Gli effetti di un rapporto più personale con gli impiegati della banca sono di rassicurazione, eliminando la reciproca diffidenza, di gratificazione, rendendo più piacevole e meno faticosa l’idea di andare in banca, di attenuazione delle sensazioni di inferiorità e inadeguatezza, compensando sul piano del rapporto personale, lo squilibrio nel rapporto con la banca. Questo desiderio presente in tutti gli utenti, assume significati diversi:

− per il piccolo utente, quello di ottenere un appoggio minimo, una piccola protezione all’interno della banca: il rapporto personale si connota soprattutto come gentilezza e aiuto nel fare operazioni, sollecitare nell’abbreviare i tempi, qualche consiglio nel caso del bisogno, disponibilità generica nel dare informazioni, es. offerta garbata di aiuto a compilare le distinte o altre carte;

− per il medi grande utente, invece poter accedere ad un uso più ampio ed elastico dei servizi bancari, ottenere consulenze ed informazioni specifiche, usufruire di un atteggiamento positivo e di offerta selettiva, fare proposte su misura, dare un consiglio per ottenere un mutuo.

Anche da questo punto di vista l’immagine del mondo bancario appare tendenzialmente indifferenziata, o meglio le differenze tra una banca e l’altra tendono ad essere lette come differenze di situazione particolare e individuale, come caso specifico, più che come risultato di diverse politiche o scelte aziendali.

Ultimo fenomeno da considerare al riguardo è la comunicazione. Il linguaggio bancario è spesso soggetto forti critiche, è considerato non adeguato, non rivolto all’utente, volutamente oscuro, per filtrare e controllare le informazioni e disattivare le possibilità di scelta del cliente, o più semplicemente per scarsa

considerazione del livello cognitivo tecnico e dei bisogni informativi dell’utenza. In particolare, si ritiene che la banca ignori o sottovaluti ampliamente alcuni problemi tecnici, quali:

− tradurre il linguaggio tecnico in modo chiaro ed accessibile per il comune cittadini;

− far arrivare in tempo utile all’utente le informazioni e le notizie che possono riguardarlo;

− promuovere la crescita delle competenze con il cliente, anche attraverso un’azione esplicativa, didattica, formativa, finalizzata ad una loro relativa autonomizzazione.

Le difficoltà di comunicazione comportano: il rafforzamento dei comportamenti di esclusione, ingiustizia, impotenza, da parte dei piccoli utenti, rabbia e frustrazione per la perdita di tempo da parte dei medi e forti utenti. Inoltre la carenza e l’oscurità delle informazioni relative ai tassi alle trattenute alle spese delle operazioni, ai costi dei servizi, al rapporto tra tempi di accrediti e di addebiti determina l’idea che tutte le banche siano uguali e rafforza il vissuto di una reale mancanza di scelta. Se il cliente non sa, o ritiene di non poter sapere cosa esattamente la banca dà e cosa esattamente prende, diritti e garanzie sono a senso unico, si tratta di un rapporto già alla base fondato sul non rispetto della reciprocità.

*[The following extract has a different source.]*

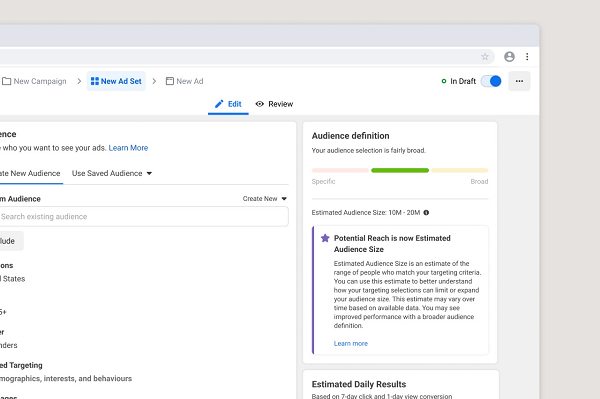Select the New Ad Set grid icon

(95, 81)
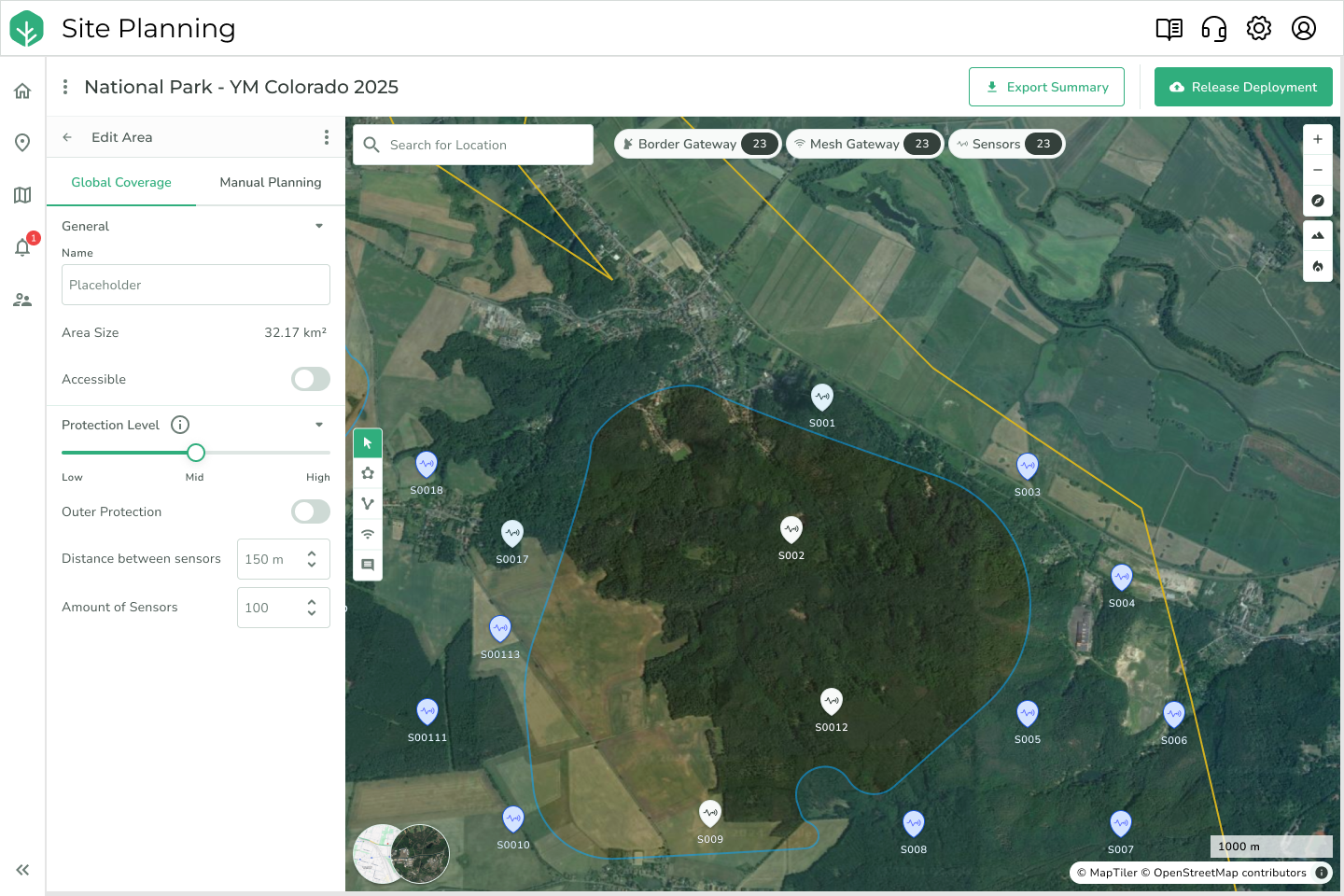Switch to the Manual Planning tab

[270, 182]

Mentre il disagio e gli ostacoli derivanti dall’assenza di un rapporto personale, non inducono a cambiare banca, il problema della comunicazione delle carenze a livello informativo, può indurre all’abbandono al cambiamento di istituti di credito, o quanto meno a forti tensioni nei confronti della propria banca. L’utente sembra molto sensibile, a tentativi anche minimi di informare di far comprendere da parte della banca situazioni poco chiare o comprensibili, che si possono essere formate durante lo svolgimento del rapporto. Il fatto che la banca invii spontaneamente notizie e messaggi, anche dei semplici mailing personalizzati, che prenda cioè l’iniziativa di comunicare direttamente, viene percepito come un segnale di riconoscimento importante: indice di attenzione del desiderio/ volontà

della banca di mantenere e attivare il rapporto con la clientela, che smentisce la sua immagine di negativa di estraneità e indifferenza.